• TASK OBJECTIVE:
Copy, exactly and without additions, every line in the records below from the one holding "Task: Open the help question mark icon" through the one holding "You are a computer-use agent. The", both ends included.

• DATA SHOWN:
---*---

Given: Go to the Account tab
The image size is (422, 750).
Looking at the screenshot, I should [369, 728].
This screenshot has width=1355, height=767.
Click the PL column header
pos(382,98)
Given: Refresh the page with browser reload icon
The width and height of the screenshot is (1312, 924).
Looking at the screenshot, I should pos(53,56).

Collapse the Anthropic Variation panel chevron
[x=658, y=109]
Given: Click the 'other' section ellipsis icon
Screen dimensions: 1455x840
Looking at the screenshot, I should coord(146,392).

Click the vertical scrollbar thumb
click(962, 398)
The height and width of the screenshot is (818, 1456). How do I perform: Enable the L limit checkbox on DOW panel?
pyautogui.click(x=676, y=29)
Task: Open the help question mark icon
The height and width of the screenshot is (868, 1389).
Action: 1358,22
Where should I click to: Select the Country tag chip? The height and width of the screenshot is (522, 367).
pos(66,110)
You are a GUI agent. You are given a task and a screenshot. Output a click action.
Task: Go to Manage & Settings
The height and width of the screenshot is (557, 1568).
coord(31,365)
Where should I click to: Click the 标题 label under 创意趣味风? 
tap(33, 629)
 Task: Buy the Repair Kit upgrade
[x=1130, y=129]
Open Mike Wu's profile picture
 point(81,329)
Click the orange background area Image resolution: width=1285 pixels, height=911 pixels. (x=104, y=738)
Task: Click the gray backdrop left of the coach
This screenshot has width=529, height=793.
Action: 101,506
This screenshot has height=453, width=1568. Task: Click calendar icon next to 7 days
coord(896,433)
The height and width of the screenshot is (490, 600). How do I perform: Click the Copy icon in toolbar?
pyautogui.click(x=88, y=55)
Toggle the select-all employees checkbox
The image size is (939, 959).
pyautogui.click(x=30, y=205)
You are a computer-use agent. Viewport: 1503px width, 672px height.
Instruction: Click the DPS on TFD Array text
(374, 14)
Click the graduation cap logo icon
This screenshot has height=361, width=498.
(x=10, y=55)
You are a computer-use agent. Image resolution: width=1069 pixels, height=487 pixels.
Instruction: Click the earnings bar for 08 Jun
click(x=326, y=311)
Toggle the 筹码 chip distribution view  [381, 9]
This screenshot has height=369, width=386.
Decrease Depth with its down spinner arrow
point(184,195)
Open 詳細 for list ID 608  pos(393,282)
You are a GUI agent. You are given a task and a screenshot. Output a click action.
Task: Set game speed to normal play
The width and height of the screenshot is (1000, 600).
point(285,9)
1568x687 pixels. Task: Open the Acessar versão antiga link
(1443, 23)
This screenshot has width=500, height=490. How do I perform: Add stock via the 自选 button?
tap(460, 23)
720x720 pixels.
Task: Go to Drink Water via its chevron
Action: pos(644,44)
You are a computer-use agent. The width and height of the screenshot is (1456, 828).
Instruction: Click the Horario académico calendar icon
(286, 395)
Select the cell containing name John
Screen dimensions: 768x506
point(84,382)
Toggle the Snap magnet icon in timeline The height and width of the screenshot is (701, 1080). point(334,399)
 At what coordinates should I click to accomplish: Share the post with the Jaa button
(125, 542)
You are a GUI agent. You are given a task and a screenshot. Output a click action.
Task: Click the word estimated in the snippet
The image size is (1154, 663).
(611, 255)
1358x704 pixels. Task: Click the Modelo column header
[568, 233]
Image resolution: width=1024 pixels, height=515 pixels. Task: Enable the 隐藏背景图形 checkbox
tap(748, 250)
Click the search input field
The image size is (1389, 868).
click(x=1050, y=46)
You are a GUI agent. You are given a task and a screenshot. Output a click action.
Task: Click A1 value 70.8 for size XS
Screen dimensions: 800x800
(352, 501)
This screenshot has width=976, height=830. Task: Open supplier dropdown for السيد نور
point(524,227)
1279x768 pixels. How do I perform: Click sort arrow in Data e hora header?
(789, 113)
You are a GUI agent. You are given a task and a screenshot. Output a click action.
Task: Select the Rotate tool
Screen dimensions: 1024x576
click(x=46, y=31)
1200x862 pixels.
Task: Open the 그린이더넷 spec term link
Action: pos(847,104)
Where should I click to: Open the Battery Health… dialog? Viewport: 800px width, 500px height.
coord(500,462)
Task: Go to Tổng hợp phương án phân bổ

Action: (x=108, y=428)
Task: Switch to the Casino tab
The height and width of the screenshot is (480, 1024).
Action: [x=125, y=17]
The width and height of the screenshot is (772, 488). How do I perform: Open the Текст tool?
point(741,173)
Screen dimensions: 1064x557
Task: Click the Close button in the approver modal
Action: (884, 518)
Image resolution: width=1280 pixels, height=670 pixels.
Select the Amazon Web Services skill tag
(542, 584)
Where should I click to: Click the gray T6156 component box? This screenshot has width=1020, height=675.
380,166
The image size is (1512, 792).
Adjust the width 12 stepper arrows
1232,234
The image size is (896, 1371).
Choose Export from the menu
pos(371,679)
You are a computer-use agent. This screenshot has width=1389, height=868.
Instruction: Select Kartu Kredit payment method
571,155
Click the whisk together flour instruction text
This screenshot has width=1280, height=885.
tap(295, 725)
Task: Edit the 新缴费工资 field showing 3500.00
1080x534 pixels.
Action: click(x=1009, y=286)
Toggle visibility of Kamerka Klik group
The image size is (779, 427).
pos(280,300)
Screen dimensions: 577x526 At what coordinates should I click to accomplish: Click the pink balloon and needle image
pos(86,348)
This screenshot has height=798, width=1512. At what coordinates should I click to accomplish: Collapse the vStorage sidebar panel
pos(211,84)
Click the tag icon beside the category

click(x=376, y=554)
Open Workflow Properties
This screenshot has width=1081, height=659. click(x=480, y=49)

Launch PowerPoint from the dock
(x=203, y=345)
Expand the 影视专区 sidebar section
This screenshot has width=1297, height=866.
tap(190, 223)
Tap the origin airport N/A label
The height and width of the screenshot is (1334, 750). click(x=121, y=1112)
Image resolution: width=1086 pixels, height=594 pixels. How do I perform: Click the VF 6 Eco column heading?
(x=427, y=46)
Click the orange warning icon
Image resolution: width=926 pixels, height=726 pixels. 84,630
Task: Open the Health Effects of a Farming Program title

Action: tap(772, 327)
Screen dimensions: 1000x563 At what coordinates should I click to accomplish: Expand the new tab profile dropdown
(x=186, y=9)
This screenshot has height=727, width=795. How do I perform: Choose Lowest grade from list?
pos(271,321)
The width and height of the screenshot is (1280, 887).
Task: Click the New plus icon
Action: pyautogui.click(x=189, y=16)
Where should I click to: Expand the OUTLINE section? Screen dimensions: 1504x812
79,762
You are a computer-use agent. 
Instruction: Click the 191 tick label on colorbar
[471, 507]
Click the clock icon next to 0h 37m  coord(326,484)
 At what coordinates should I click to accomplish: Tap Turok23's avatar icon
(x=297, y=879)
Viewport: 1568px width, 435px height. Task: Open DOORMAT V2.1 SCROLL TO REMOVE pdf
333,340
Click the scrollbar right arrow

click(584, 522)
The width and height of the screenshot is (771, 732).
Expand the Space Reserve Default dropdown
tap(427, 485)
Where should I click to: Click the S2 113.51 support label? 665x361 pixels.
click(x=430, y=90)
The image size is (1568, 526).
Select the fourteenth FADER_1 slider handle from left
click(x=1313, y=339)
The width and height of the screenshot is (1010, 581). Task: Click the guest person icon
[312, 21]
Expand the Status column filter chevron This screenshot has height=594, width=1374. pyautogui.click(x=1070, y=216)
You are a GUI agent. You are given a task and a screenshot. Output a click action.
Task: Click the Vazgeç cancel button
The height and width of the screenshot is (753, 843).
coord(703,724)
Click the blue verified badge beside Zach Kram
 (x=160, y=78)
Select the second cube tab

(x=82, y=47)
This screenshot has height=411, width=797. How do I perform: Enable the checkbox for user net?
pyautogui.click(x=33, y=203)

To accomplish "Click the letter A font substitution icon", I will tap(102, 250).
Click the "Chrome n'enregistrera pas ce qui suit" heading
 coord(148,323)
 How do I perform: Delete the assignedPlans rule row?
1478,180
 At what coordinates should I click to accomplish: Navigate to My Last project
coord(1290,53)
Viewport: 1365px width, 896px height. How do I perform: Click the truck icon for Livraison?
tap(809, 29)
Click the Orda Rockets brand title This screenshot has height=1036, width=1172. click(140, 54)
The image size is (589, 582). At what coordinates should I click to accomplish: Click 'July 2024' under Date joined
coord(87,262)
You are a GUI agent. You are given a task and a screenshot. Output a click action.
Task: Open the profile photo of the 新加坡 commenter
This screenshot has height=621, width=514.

---*---

• TASK RESULT:
Task: Open the help question mark icon
The height and width of the screenshot is (868, 1389).
Action: 1358,22
Where should I click to: Select the Country tag chip? The height and width of the screenshot is (522, 367).
pos(66,110)
You are a GUI agent. You are given a task and a screenshot. Output a click action.
Task: Go to Manage & Settings
The height and width of the screenshot is (557, 1568).
coord(31,365)
Where should I click to: Click the 标题 label under 创意趣味风? 
tap(33, 629)
 Task: Buy the Repair Kit upgrade
[x=1130, y=129]
Open Mike Wu's profile picture
 point(81,329)
Click the orange background area Image resolution: width=1285 pixels, height=911 pixels. (x=104, y=738)
Task: Click the gray backdrop left of the coach
This screenshot has width=529, height=793.
Action: 101,506
This screenshot has height=453, width=1568. Task: Click calendar icon next to 7 days
coord(896,433)
The height and width of the screenshot is (490, 600). How do I perform: Click the Copy icon in toolbar?
pyautogui.click(x=88, y=55)
Toggle the select-all employees checkbox
The image size is (939, 959).
pyautogui.click(x=30, y=205)
You are a computer-use agent. Viewport: 1503px width, 672px height.
Instruction: Click the DPS on TFD Array text
(374, 14)
Click the graduation cap logo icon
This screenshot has height=361, width=498.
(x=10, y=55)
You are a computer-use agent. Image resolution: width=1069 pixels, height=487 pixels.
Instruction: Click the earnings bar for 08 Jun
click(x=326, y=311)
Toggle the 筹码 chip distribution view  [381, 9]
This screenshot has height=369, width=386.
Decrease Depth with its down spinner arrow
point(184,195)
Open 詳細 for list ID 608  pos(393,282)
You are a GUI agent. You are given a task and a screenshot. Output a click action.
Task: Set game speed to normal play
The width and height of the screenshot is (1000, 600).
point(285,9)
1568x687 pixels. Task: Open the Acessar versão antiga link
(1443, 23)
This screenshot has width=500, height=490. How do I perform: Add stock via the 自选 button?
tap(460, 23)
720x720 pixels.
Task: Go to Drink Water via its chevron
Action: pos(644,44)
You are a computer-use agent. The width and height of the screenshot is (1456, 828).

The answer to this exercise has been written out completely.